WHAT THIS TASK INVOLVES: Find each line in the entries below that contains the word "ЧАСТЬ" and copy those lines out. Treat the match as case-sensitive.

··· DATA TO USE ···

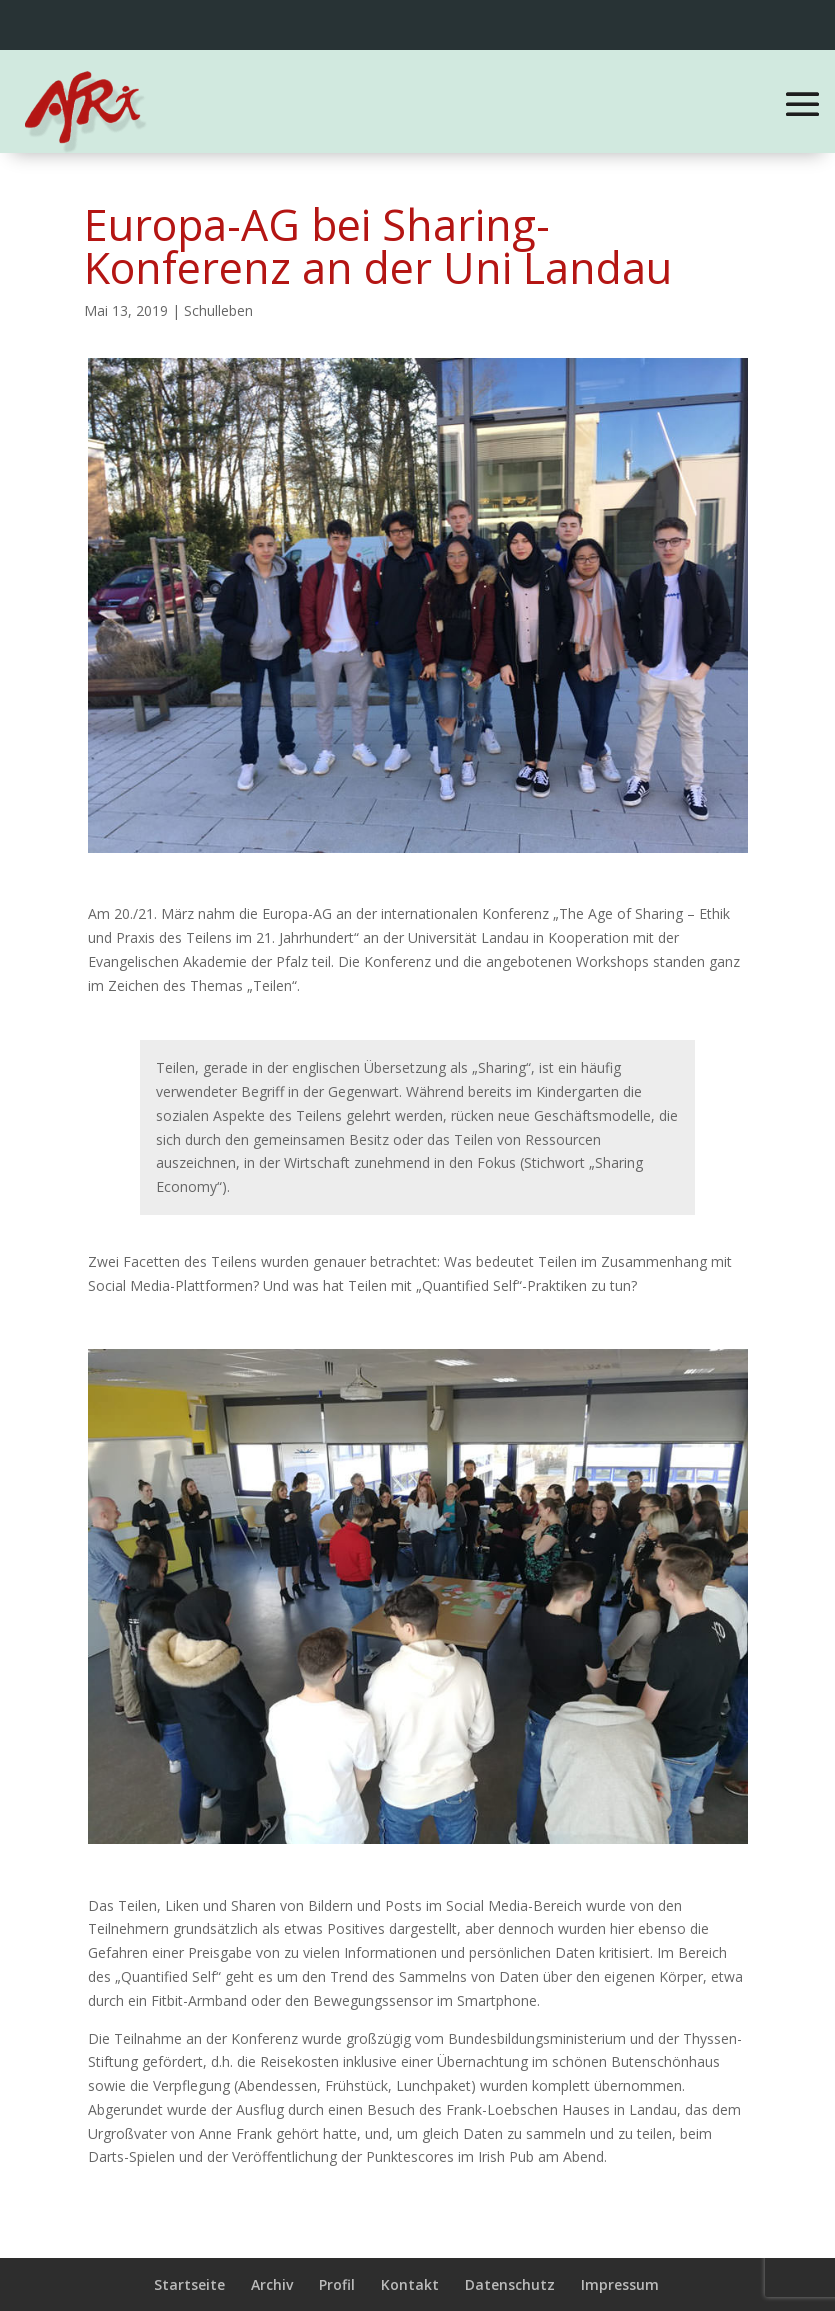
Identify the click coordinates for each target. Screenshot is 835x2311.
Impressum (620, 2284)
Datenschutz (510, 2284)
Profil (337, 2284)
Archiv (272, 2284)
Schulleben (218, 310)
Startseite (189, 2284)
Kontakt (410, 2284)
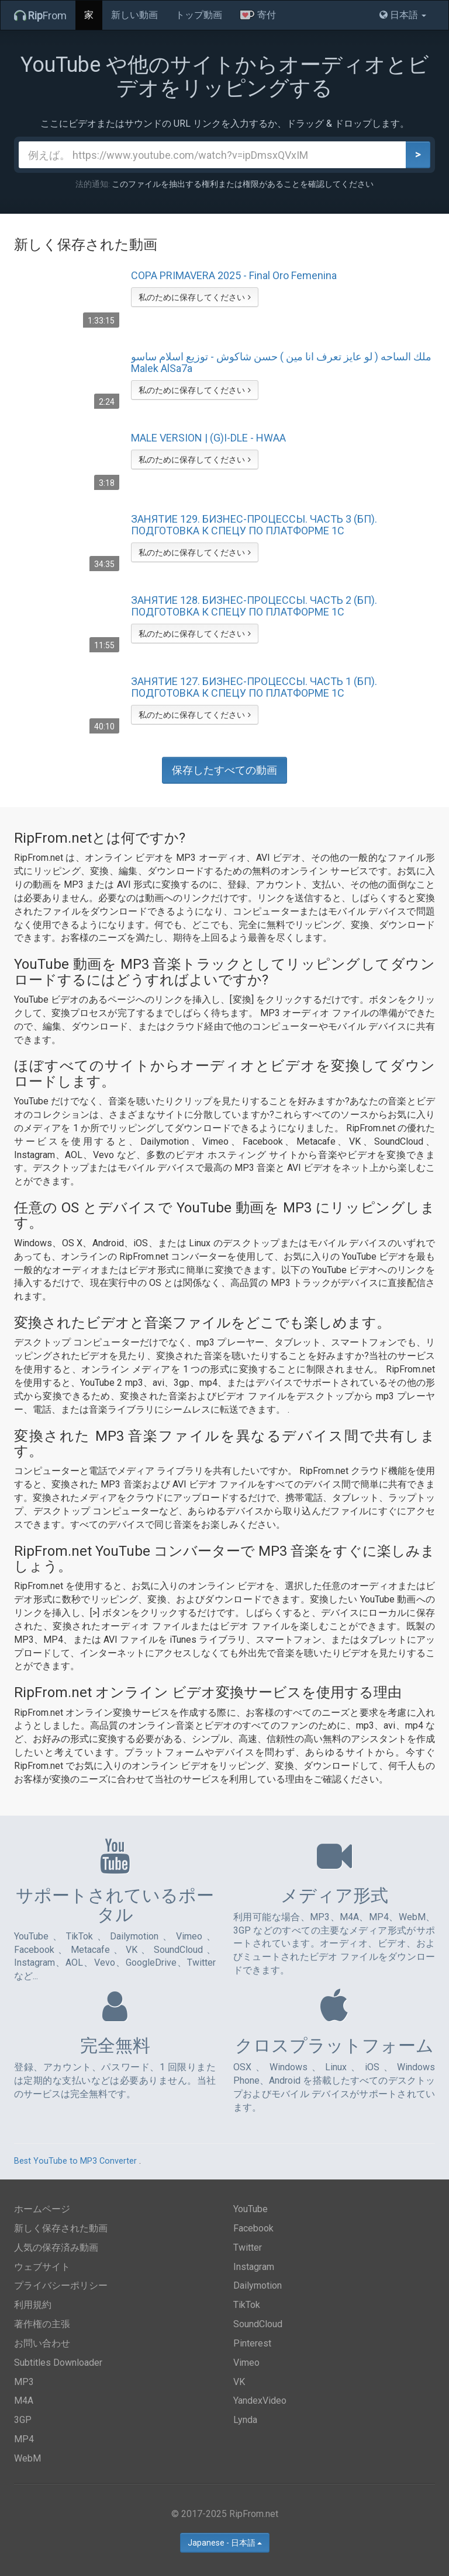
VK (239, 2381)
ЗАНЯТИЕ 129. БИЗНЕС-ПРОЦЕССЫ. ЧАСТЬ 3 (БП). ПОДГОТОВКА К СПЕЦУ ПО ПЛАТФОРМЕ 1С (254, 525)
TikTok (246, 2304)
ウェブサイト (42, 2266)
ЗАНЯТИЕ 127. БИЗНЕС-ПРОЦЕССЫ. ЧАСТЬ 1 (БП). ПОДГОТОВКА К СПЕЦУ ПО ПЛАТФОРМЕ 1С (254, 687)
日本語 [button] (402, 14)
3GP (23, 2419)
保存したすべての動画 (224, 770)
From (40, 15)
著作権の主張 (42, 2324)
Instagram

···
··· DATA TO USE ···

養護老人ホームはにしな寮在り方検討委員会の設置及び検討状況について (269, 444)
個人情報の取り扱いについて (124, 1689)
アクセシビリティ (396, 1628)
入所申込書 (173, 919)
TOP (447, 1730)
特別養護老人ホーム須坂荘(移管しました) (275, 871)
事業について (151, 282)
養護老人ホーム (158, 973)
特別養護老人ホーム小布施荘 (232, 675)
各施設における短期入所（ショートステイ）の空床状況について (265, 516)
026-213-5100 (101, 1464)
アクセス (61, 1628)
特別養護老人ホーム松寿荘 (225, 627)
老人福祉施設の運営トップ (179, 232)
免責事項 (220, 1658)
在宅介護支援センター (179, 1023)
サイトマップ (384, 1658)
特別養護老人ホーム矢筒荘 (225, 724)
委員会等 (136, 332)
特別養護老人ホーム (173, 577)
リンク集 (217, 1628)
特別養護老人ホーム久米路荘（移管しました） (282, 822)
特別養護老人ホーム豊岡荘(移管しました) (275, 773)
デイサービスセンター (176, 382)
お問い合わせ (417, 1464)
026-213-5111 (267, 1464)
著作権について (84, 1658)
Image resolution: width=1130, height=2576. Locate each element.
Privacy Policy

···

SOLVED EXERCISE:
ЗАНЯТИЕ 129. БИЗНЕС-ПРОЦЕССЫ. ЧАСТЬ 3 (БП). ПОДГОТОВКА К СПЕЦУ ПО ПЛАТФОРМЕ 1С (254, 525)
ЗАНЯТИЕ 127. БИЗНЕС-ПРОЦЕССЫ. ЧАСТЬ 1 (БП). ПОДГОТОВКА К СПЕЦУ ПО ПЛАТФОРМЕ 1С (254, 687)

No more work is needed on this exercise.